Eigentlich sind der Bau des Rathauses und der Grundstückskauf von der Berliner Stadtmission im Dezember von den Gemeindevertretern beschlossen worden. Doch nach Ansicht von Bürgermeister Klaus-Dieter Quasdorf (parteilos) sind die Kosten aus dem Ruder gelaufen. Um Schaden von der Gemeinde abzuwenden, hat er in einer Gemeindevertretersitzung im Januar die Beschlüsse nach der Haushalts- und Kassenverordnung des Landes Brandenburg beanstandet und einen Kostenvergleich gefordert. Nun sind die Beschlüsse „schwebend unwirksam“. Bis zu einer erneuten Abstimmung der Gemeindevertreter am 22. März bleiben sie außer Kraft. Das erklärt, warum die Zahlen für den Alternativstandort, dem ehemaligen BHG-Gelände in der Motzener Straße, nun wieder auf den Tisch kamen.

Öffentlichkeit soll über Kosten für Projekt in Bestensee

Jürgen Ostländer betont, dass die Zahlen nichts mit der Beanstandung durch den Bürgermeister zu tun hätten. „Wir wollten sie endlich der Öffentlichkeit zugänglich machen.“ Doch hält er sie für so weit belastbar, dass sie zu dem vom Bürgermeister geforderten Vergleich herangezogen werden können. Er setzt sich für einen zweigeschossigen Rundbau an der Hauptstraße mit 17 Seniorenwohnungen ein. „Damit verfolgt unsere Fraktion der Unabhängigen Bürger eine soziale Aufgabe.“

Klaus-Dieter Quasdorfs Ansicht nach sagen die nackten Zahlen jedoch wenig über den fertigen Bau aus. „Nötig ist eine Grundrisszeichnung, auf der Raumaufteilung, Hauseingänge, die Lage der Parkplätze mit den verbundenen Kosten zu erkennen sind. Sonst kaufen wir die Katze im Sack“, sagt er. Dabei ist man auf das Planungsbüro der Berliner Stadtmission angewiesen. Dies ist bereits in Vorleistung gegangen, hat etwa eine Baugenehmigung – allerdings für ein Seniorenwohnheim – erwirkt. Käme es nun zu einem Vertrag, würde die Stadtmission für die erbrachten Arbeiten 140 000 Euro verlangen. Doch weitere Aufträge will das Planungsbüro nicht mehr übernehmen.

Landkreis verlangt neue Baugenehmigung

Die Frage ist: Wer soll die Zeichnungen bezahlen? Kommt es zu einer Einigung, könnten sie, so Quasdorf, mit den 140 000 Euro verrechnet werden, denn „für den Bau sind die Zeichnungen ohnehin notwendig.“ Andernfalls bliebe die Gemeinde auf den Kosten sitzen.

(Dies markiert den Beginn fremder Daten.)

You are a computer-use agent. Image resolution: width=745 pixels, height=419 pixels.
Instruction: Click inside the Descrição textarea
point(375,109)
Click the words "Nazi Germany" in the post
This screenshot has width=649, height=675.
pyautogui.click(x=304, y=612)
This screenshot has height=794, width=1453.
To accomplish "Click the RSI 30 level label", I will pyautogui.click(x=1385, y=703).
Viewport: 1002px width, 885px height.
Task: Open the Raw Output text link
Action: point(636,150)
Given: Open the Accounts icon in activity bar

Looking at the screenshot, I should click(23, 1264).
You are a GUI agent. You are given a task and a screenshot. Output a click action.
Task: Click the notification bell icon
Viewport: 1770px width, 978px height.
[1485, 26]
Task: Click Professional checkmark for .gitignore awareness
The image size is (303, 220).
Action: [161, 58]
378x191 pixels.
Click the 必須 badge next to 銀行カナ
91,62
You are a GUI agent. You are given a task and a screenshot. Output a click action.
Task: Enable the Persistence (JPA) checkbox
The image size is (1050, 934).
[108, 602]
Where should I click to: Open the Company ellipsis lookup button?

Fest steht jedenfalls: Das Bauamt des Landkreises verlangt eine neue Baugenehmigung samt Ausschreibung an einen Generalunternehmer.

Michael Kuttner (CDU) befürchtet indes, dass sich der Rathausbau an der Hauptstraße als Fehlinvestition entpuppen könnte. „Wir sollten ein einfaches Rathaus in der Motzener Straße bauen. Das kostet zwei Millionen Euro und bleibt überschaubar.“ Immerhin stünden 2017 für die Erweiterung der Kitas und der Schule Investitionen von drei Millionen Euro an.